Many people get headaches when they see the term; simply put, proof of attribution is clarifying the relationship between model output and training data. The goal is to let AI know who the data providers are and what data has been provided, which is key to interpretability.
✍️There are two attribution methods for large/small models:
💠Gradient Attribution (suitable for small models)
Similar to how a doctor asks about symptoms, for example, 'What would the treatment effect be if the patient does not use hormones?' or 'Can it be completely cured with surgery?'
Applied to AI, it aims to determine how much a specific training sample affects the model's prediction results, with the final value representing the contribution of the sample.
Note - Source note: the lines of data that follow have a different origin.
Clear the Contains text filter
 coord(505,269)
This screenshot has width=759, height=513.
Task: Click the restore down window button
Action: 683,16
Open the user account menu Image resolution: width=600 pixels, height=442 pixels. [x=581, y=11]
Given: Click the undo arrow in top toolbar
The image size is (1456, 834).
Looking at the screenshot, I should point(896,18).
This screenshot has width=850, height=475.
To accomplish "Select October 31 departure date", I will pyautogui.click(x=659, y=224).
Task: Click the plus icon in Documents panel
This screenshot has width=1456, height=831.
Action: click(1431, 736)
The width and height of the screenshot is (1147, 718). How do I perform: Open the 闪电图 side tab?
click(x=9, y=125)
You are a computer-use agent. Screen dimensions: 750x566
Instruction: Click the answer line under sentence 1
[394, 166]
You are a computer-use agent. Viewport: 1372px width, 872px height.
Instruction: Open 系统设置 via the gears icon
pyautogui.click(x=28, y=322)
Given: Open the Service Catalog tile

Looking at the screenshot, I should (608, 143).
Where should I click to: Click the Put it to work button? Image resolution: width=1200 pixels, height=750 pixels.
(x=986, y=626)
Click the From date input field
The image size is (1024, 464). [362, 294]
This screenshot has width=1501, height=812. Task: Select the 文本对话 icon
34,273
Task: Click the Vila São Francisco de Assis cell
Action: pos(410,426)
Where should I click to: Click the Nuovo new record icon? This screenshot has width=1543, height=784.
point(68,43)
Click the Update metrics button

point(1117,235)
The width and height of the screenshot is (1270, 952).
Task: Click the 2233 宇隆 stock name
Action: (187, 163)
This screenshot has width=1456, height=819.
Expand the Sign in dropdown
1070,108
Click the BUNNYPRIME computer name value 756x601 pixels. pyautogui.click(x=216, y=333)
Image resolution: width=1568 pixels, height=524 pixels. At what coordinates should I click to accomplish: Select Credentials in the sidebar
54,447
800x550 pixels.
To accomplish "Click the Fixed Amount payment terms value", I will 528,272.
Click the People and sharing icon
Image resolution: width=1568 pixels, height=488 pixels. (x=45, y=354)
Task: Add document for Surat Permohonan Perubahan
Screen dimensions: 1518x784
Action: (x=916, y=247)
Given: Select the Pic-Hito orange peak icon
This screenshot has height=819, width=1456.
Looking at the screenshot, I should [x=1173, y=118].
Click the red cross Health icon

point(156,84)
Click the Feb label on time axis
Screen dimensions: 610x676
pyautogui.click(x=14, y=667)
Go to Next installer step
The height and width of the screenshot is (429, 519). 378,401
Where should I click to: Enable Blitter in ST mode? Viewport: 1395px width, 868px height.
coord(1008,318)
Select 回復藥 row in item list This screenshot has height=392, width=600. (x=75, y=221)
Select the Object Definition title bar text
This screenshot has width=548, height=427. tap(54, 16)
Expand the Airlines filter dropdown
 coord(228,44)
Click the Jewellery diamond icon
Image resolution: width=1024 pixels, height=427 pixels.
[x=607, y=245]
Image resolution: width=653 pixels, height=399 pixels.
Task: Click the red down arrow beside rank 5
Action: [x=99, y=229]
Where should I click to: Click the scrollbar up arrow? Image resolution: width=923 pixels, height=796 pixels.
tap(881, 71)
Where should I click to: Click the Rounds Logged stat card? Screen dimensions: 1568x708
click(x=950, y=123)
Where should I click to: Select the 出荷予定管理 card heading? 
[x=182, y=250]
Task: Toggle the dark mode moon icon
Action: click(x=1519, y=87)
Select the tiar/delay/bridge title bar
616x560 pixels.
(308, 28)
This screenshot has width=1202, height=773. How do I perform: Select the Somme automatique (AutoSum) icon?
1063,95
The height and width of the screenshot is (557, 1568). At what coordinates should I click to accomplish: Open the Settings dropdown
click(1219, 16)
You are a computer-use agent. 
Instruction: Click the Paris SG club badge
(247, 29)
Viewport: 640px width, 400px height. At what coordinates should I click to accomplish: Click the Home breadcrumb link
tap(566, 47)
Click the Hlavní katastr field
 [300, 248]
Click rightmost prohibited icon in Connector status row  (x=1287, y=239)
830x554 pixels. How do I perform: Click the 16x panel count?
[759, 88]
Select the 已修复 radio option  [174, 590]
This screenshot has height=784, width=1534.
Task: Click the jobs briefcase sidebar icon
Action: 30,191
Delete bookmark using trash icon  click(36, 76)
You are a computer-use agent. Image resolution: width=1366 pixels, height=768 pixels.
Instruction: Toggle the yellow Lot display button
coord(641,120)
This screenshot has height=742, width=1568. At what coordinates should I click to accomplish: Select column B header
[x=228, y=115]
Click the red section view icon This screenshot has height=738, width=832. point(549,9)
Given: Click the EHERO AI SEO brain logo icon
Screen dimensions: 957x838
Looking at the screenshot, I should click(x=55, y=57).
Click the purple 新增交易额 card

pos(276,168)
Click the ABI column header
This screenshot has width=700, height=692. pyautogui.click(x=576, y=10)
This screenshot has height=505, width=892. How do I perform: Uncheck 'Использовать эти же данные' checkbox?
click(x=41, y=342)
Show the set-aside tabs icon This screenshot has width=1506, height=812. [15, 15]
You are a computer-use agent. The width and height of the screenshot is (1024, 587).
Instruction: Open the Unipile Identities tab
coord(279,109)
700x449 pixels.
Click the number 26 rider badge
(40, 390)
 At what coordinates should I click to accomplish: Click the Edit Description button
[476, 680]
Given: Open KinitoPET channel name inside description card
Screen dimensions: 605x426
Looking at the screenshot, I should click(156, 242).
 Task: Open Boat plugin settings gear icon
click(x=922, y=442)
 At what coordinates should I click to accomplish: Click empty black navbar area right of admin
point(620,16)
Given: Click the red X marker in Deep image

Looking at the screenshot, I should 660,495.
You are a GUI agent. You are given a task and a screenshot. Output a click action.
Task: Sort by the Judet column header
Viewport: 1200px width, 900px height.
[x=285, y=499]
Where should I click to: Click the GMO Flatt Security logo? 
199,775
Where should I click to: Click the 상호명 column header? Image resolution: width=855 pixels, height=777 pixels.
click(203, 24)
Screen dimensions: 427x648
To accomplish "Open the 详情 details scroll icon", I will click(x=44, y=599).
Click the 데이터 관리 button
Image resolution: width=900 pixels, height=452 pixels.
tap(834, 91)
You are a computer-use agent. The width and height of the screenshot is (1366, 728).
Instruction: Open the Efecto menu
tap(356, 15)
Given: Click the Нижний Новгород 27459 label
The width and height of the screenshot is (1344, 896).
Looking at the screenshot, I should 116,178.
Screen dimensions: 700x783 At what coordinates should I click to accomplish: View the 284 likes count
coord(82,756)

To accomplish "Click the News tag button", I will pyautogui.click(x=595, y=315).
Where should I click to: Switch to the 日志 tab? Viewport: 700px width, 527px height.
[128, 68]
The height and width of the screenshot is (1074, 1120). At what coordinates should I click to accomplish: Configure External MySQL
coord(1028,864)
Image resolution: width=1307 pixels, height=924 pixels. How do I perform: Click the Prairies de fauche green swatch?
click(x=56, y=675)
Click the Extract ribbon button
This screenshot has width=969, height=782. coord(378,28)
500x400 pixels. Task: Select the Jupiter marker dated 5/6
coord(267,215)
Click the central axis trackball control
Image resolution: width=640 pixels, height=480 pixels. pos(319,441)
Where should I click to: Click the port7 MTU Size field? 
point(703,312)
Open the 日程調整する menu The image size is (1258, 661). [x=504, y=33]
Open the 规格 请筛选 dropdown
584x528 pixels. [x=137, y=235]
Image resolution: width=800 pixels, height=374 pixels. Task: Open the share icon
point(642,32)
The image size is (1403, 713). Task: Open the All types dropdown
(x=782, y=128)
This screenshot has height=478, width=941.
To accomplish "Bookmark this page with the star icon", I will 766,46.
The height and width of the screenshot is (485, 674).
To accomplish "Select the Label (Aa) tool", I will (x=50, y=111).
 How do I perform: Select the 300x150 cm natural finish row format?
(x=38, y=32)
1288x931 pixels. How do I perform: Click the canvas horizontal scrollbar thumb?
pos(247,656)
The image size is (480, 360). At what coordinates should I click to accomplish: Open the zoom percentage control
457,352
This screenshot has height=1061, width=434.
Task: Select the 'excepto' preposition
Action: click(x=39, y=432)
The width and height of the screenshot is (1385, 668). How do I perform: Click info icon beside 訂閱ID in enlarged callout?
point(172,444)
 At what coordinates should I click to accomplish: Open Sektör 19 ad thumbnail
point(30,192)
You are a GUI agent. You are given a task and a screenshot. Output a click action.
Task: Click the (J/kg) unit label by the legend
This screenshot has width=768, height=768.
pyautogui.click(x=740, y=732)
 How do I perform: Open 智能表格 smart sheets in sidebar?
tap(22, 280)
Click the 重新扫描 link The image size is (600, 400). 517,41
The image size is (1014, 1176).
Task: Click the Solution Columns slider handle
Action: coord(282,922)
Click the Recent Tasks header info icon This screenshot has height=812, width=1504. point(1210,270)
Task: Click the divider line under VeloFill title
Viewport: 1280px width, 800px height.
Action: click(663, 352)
Suitable for community-specific fine-tuning small models.
💠Infini-gram Attribution (suitable for large language models)
It can be imagined as a 'plagiarism detection system' for papers, where the system helps you find similar paragraphs in the literature and mark them.
All training data is integrated into a super engine. After the model generates a piece of content, it will search for matches within the engine. If highly matching content is found, it is judged that the data has influenced the model output (contributed).
📙Every organization has its own database, and the unique database of OpenLedger is called 'DataNet'.
DataNet is a thematic database, where every registered content data will be stored offline, but the corresponding metadata and hash values will be put on the blockchain.
Interestingly, any member within the community can comment/contest existing content, giving me a sense of an on-chain 'Wikipedia'.
🔆The characteristics of payability are also demonstrated: as long as the data you provide has an impact on the output content of a future AI model, you will gain contribution, which in turn allows you to generate profits.
🌟If you really read through the above content, you will find that the potential of PoA is limitless. It will help models record the time, version, and data used in each training and inference, and further refine the rewards and governance weights based on labels such as domain and quality.